There are even more parallels between today's food crisis and the one of two decades ago. With the previous one, the impacts of high fuel prices were greatly amplified by extreme weather events, especially floods and droughts. Today, the world is bracing for a “Godzilla” El Niño to cause severe droughts and flooding later this year and into the next. Back in 2008, financial speculators and corporations dominating the seeds, fertiliser, commodity trading and supermarket sectors used their power to extract mega profits and passed the costs on to farmers and consumers.3 Today, corporate concentration and financialisation in the food system have grown more extreme.4 In France, for instance, the major supermarket chains are accused by Parliament of pocketing 40 cents from every euro spent on food, as well as other predatory practices.5 In this context, governments from the UK to Ecuador are looking at ways to cap or control essential food prices.
Production of biofuels from food crops is surging again too, as an alternative to high priced and difficult to access oil. Biofuels were an important factor in the food crisis twenty years ago, and the rise in production today is already contributing to an increase in prices for crops like maize and oil palm that are used in biofuels.6
Fundamental shifts
But there are also some very important differences between these two moments.
The first is that the situation today is the direct result of war and imperialist aggression: the US-Israeli attack on Iran, following Russia's invasion of Ukraine. In both cases, the decisions of just a few white men are inflicting pain and suffering not just in the targeted countries but on communities around the world.
More harm is bound to come. The international order of the late 20th century, even if it was built on an architecture of neoliberalism, the mantra of economic growth and empty international institutions – all of them designed to facilitate corporate profit – did bring an amount of stability. As a result, people could move around and middle classes grew. That order has been cast into the dustbin, and we have moved deep into a time of raw rivalry over resources and naked bullying, where armed violence is the main tool of power. Ordinary people are more and more constricted in their movement, and the middle class is being gutted.
This is having a huge and defining influence over the global food system.7 War and thuggery being waged by today’s authoritarian regimes are driving hunger. Current hotspots include Palestine, Sudan, the Democratic Republic of Congo, Lebanon, Haiti, Mali, Yemen, Myanmar and Cuba, where sanctions, blockades and other forms of depravation are in force.
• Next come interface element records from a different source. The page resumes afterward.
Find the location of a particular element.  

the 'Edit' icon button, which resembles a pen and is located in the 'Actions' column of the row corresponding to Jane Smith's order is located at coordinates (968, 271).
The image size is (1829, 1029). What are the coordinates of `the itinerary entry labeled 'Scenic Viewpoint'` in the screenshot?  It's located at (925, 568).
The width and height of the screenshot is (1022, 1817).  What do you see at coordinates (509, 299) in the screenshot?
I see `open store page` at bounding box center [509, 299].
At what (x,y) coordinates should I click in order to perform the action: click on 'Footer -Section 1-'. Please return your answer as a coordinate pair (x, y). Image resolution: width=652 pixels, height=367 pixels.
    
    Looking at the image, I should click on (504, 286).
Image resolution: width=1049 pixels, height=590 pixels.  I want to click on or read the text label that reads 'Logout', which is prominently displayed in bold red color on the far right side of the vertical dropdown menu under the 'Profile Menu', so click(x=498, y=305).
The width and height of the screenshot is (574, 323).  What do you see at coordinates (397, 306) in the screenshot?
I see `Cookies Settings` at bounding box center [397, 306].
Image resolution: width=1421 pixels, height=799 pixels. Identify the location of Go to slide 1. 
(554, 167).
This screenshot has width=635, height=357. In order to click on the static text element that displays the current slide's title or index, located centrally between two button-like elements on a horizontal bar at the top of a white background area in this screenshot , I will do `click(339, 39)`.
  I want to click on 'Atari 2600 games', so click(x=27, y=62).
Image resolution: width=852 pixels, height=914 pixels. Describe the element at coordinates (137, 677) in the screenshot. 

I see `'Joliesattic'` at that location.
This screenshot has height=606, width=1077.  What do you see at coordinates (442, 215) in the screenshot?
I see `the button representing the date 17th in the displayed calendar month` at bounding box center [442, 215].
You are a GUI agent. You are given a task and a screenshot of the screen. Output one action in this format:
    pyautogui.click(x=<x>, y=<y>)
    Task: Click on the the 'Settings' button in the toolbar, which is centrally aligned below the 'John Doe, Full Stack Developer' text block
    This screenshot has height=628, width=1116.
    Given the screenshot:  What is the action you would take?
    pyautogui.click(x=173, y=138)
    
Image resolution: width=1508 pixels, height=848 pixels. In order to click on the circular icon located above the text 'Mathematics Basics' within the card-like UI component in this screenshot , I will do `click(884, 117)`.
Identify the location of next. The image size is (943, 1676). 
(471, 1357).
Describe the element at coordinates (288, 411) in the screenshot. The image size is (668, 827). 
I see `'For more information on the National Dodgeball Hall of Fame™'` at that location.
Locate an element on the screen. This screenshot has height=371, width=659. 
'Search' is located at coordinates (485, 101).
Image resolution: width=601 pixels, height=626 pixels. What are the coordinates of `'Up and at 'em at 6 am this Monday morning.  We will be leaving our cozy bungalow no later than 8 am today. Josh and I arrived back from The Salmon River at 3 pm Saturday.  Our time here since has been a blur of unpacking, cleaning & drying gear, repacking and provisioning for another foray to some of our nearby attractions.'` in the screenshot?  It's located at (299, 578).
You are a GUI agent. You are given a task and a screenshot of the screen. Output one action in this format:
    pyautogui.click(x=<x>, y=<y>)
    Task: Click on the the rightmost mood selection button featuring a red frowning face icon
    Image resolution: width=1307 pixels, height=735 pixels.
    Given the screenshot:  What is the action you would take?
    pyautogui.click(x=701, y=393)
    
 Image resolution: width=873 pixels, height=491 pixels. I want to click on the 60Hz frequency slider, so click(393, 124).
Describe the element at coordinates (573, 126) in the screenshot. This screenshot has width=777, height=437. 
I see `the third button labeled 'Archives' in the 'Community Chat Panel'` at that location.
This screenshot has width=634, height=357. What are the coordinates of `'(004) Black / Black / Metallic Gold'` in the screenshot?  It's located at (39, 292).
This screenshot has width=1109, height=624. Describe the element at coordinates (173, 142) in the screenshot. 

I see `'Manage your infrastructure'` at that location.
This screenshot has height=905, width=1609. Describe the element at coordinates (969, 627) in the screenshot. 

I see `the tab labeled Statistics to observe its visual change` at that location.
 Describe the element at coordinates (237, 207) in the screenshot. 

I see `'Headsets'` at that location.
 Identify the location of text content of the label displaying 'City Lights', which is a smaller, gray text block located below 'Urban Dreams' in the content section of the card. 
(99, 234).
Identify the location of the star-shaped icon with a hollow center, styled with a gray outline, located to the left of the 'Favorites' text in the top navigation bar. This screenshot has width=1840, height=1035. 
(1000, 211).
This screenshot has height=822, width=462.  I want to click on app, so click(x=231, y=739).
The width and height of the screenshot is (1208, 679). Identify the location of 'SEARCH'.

War is intensifying ecological break-down, putting further pressure on global food production, and, in turn, generating more violent conflict. More than just a casualty of war, food is being used as a weapon of war – withheld or destroyed to collectively punish people and make it easier to seize their lands, waterways or fishing grounds.8
In reaction, states are talking more and more about food security, or even food sovereignty. What they mean is the ability to feed their populations and prevent riots that might threaten their power. This can mean, in the case of the Gulf states, building overseas supply chains – controlled by their corporations from farm to supermarket– that guarantee sufficient supplies in times of war or crisis. It can also mean, as in the case of Egypt and Indonesia, using the military to clear communities off their lands and build massive farm projects with private companies to produce staple crops like, wheat, rice and sugar.9 In May this year, the EU announced plans to start stockpiling fertiliser, while Morocco said it would build a massive grains reserve that can hold six months worth of supplies. Such state initiatives are multiplying.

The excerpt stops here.